Aim of the exercise
Rewrite the data below as a Markdown table with the columns "No." and "Entry," numbering each line and omitting blank lines. Do not include the pictures.
====================
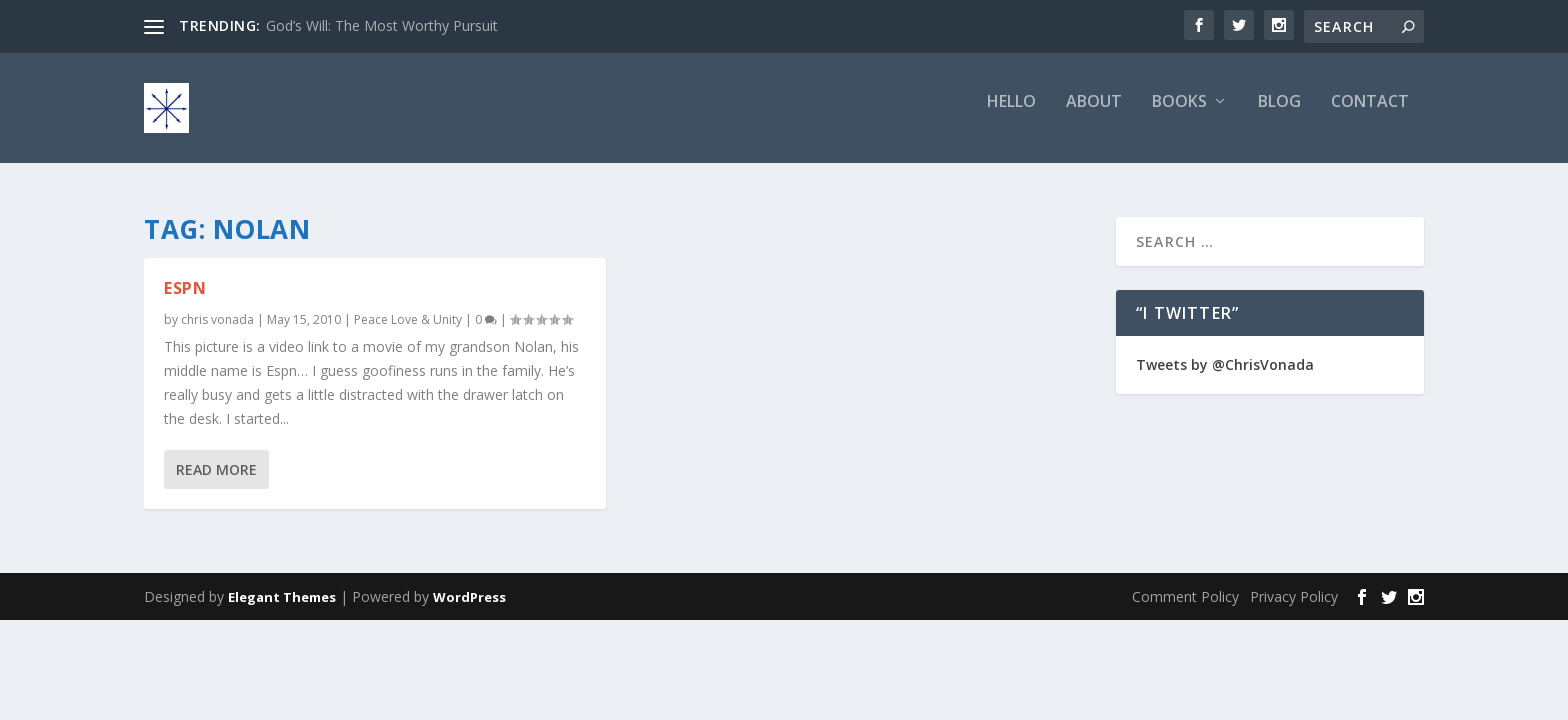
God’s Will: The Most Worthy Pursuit (382, 25)
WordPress (469, 597)
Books (1179, 116)
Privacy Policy (1294, 596)
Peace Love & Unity (408, 319)
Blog (1279, 116)
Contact (1370, 116)
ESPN (185, 288)
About (1094, 116)
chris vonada (217, 319)
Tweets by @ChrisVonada (1225, 364)
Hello (1011, 116)
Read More (216, 469)
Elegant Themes (282, 597)
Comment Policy (1185, 596)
====================
Task response
| No. | Entry |
|---|---|
| 1 | God’s Will: The Most Worthy Pursuit (382, 25) |
| 2 | WordPress (469, 597) |
| 3 | Books (1179, 116) |
| 4 | Privacy Policy (1294, 596) |
| 5 | Peace Love & Unity (408, 319) |
| 6 | Blog (1279, 116) |
| 7 | Contact (1370, 116) |
| 8 | ESPN (185, 288) |
| 9 | About (1094, 116) |
| 10 | chris vonada (217, 319) |
| 11 | Tweets by @ChrisVonada (1225, 364) |
| 12 | Hello (1011, 116) |
| 13 | Read More (216, 469) |
| 14 | Elegant Themes (282, 597) |
| 15 | Comment Policy (1185, 596) |